Background: Triglyceride-glucose (TyG) index is a proven non-invasive alternative indicator of insulin resistance. There is an interconnection between insulin resistance and inflammation, and high sensitivity C-reactive protein (hsCRP) is one of the most commonly used biomarkers of systemic inflammation. We aimed to investigate the combined association of TyG and hsCRP with adverse outcomes in patients with chronic coronary syndrome (CCS). Methods: A total of 9421 patients with CCS were finally included in this study.

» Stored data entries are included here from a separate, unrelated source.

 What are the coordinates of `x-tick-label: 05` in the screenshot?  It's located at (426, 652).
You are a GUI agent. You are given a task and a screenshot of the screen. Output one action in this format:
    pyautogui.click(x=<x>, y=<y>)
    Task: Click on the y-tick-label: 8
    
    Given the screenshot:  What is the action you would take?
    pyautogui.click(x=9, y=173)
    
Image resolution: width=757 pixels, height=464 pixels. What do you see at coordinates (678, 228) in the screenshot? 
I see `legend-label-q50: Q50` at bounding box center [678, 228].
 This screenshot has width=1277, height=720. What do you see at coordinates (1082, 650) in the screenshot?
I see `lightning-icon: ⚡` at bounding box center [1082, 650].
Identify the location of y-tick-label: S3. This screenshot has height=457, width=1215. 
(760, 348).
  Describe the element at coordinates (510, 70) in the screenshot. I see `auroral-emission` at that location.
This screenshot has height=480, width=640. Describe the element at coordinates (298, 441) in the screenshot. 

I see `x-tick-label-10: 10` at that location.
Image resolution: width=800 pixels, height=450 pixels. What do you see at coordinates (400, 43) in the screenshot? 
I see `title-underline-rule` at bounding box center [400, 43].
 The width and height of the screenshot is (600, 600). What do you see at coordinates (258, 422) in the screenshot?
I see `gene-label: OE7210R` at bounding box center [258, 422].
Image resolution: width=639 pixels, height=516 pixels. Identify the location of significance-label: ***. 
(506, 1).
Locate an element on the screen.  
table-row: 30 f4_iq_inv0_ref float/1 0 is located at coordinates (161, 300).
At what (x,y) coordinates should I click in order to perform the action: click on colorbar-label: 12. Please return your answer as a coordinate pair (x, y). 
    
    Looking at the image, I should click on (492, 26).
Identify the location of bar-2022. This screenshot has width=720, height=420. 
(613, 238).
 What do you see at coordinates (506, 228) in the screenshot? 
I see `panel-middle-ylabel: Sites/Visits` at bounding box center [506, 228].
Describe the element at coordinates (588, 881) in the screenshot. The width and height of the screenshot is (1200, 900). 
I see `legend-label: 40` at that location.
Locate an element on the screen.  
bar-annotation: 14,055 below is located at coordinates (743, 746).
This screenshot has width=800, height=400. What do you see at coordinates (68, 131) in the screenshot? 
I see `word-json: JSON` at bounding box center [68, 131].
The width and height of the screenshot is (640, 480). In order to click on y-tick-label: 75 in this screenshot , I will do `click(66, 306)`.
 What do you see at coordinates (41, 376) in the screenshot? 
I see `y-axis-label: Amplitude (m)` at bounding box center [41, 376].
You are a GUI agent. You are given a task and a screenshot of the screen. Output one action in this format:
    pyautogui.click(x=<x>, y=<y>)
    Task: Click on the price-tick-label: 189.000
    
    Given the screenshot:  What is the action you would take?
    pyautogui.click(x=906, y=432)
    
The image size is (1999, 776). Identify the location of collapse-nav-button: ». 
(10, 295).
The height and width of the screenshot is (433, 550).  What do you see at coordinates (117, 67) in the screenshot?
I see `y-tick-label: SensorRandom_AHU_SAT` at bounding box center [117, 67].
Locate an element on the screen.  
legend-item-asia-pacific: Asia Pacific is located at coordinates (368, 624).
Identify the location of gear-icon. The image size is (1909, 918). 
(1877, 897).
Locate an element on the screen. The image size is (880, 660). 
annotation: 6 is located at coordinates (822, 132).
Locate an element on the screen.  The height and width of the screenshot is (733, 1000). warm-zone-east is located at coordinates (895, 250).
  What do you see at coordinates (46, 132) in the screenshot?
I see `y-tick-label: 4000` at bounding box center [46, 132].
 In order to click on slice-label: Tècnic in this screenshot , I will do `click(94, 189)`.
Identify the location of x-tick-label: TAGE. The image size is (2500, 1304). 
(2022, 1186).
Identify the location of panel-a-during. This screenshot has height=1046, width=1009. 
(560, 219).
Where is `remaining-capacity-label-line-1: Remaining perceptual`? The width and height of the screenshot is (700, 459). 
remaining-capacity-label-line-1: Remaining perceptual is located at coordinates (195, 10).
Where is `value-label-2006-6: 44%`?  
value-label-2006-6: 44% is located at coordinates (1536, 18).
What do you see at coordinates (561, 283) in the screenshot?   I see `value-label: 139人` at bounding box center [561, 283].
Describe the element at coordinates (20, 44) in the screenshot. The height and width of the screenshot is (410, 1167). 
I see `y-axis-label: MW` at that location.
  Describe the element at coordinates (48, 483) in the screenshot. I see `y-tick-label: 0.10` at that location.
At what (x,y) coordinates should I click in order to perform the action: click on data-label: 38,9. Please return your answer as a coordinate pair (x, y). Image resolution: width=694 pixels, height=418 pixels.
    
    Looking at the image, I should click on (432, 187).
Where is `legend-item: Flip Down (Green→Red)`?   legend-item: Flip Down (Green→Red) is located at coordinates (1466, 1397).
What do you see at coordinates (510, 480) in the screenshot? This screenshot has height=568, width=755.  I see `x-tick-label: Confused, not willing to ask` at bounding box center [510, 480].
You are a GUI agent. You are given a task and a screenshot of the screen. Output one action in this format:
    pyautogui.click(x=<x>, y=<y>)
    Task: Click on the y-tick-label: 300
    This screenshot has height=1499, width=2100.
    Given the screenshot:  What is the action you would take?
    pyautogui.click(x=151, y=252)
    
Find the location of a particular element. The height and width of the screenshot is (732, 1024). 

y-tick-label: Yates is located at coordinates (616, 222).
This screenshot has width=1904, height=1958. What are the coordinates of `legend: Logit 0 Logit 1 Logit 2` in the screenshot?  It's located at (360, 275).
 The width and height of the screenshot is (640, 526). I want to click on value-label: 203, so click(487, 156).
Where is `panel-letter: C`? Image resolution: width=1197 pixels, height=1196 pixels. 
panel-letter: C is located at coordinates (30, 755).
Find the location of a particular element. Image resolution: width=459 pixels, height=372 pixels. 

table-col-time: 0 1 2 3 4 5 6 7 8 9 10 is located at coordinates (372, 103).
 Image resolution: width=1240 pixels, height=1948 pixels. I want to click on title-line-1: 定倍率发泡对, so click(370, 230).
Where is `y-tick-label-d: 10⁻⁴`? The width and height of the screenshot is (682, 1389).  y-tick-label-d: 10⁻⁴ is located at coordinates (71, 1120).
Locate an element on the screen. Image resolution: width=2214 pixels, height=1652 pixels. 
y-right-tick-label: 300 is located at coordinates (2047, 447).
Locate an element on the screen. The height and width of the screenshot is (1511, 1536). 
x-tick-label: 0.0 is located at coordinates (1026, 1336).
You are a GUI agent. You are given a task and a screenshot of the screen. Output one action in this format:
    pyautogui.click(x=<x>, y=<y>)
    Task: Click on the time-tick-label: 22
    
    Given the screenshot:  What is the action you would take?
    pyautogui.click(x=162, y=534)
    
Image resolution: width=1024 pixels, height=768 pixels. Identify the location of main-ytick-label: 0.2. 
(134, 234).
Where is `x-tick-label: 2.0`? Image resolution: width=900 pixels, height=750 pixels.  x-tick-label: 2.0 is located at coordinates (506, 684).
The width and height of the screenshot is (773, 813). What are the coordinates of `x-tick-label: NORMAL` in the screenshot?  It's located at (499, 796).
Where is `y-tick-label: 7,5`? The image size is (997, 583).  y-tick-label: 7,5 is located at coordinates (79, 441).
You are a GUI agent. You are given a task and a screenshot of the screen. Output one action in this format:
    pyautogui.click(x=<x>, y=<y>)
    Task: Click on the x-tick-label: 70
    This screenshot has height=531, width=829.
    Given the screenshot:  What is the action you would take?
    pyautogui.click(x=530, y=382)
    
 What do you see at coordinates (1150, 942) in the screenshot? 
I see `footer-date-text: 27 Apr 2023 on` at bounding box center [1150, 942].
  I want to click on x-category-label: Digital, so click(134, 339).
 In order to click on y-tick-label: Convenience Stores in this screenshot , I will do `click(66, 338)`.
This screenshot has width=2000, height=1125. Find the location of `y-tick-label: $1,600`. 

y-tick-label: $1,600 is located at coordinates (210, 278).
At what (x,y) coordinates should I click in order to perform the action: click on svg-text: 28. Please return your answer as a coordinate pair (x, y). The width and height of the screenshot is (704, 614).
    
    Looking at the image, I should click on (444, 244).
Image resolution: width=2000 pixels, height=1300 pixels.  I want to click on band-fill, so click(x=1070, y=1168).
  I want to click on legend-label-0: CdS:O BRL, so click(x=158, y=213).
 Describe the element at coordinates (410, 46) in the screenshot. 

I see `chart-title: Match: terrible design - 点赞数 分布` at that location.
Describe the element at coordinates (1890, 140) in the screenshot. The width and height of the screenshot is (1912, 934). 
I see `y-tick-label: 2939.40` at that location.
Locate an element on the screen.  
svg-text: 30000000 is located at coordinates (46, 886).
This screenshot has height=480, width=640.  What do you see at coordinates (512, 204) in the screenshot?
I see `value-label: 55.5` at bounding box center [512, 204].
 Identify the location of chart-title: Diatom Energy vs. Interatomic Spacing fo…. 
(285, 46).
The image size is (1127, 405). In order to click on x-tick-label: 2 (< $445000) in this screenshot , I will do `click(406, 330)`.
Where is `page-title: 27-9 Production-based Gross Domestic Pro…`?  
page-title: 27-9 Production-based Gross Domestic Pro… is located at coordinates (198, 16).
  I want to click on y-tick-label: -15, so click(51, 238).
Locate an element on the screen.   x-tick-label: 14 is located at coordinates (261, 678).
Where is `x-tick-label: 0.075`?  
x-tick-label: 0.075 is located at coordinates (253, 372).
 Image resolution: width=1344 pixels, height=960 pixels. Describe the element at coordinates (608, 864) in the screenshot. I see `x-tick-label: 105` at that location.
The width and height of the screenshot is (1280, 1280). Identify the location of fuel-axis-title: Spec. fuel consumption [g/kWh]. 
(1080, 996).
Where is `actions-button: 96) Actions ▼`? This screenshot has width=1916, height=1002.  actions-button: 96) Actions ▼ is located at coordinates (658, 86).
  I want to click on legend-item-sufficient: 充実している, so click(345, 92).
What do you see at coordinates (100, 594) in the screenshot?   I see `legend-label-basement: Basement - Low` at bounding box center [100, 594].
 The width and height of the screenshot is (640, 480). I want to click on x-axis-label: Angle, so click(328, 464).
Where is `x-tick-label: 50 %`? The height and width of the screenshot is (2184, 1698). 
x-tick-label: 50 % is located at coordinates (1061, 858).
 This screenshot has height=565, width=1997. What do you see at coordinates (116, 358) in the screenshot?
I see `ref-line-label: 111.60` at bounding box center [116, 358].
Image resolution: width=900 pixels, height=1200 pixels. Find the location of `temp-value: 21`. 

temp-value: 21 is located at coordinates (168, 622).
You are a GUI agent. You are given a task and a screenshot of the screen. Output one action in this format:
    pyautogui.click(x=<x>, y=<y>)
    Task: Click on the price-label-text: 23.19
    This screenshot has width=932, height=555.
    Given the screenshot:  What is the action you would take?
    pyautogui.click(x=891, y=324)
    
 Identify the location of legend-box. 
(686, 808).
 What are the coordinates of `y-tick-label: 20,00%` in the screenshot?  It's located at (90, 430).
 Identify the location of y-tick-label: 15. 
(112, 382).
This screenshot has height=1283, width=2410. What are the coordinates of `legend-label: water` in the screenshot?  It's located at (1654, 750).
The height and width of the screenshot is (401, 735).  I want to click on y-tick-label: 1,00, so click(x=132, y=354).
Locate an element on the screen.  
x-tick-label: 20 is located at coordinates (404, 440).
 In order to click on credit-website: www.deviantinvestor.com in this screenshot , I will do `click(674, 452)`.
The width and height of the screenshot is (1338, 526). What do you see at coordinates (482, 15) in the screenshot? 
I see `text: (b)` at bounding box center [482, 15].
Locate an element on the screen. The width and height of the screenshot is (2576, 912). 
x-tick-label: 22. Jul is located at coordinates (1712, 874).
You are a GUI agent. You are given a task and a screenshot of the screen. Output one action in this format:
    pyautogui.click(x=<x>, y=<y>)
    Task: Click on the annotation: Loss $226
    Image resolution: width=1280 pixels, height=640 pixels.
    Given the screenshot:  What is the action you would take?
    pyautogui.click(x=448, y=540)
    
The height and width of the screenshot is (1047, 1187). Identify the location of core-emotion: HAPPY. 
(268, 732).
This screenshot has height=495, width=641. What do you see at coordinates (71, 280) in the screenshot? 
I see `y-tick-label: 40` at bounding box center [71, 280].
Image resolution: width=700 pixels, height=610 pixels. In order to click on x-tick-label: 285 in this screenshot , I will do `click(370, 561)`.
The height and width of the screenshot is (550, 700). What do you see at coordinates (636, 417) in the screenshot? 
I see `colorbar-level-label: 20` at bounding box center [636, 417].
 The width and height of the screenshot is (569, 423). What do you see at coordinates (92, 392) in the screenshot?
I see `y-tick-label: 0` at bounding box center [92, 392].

The primary endpoint was defined as a composite of the major adverse cardiovascular events (MACE) covering all-cause death, non-fatal myocardial infarction, and revascularization. Kaplan-Meier analysis and Cox regression models were used to evaluate the relationship between TyG, hsCRP, and cardiovascular events. Results: During the 2-year follow-up period, 660 (7.0%) cases of MACE were recorded. Participants were divided equally into 3 groups according to TyG levels. Compared to the TyG T1 group, the risk of MACE was significantly higher in the TyG T3 group (adjusted HR 1.283, 95% CI 1.037-1.587, P=0.022). In addition, there was a significantly higher risk of MACE in the TyG T3 group with a higher level of hsCRP (> 3 mg/l) (adjusted HR 1.735,95% CI 1.126-2.674, P=0.012). However, the association between TyG and MACE events was attenuated with hsCRP ≤ 3 mg/l (adjusted HR 1.077,95% CI 0.834-1.391, P=0.568). When patients were divided into 6 groups according to hsCRP and TyG, the Cox regression analysis showed that patients in the TyG T3&hsCRP>3 mg/l group had a significantly higher risk of MACE than those in the TyG T1&hsCRP≤3 mg/l group (adjusted HR: 1.577, 95%CI: 1.180-2.108, P=0.002). The Cox regression analysis of secondary endpoints showed that all-cause mortality and myocardial infarction appeared to be the main contributors to the increased risk of MACE. Conclusion: Elevated TyG index serves as a strong predictor of poor prognosis in patients with CCS. Additionally, participants with concurrently elevated hsCRP and TyG had worse clinical outcomes. The concurrent assessment of TyG and hsCRP may be valuable in identifying high-risk groups among CCS patients.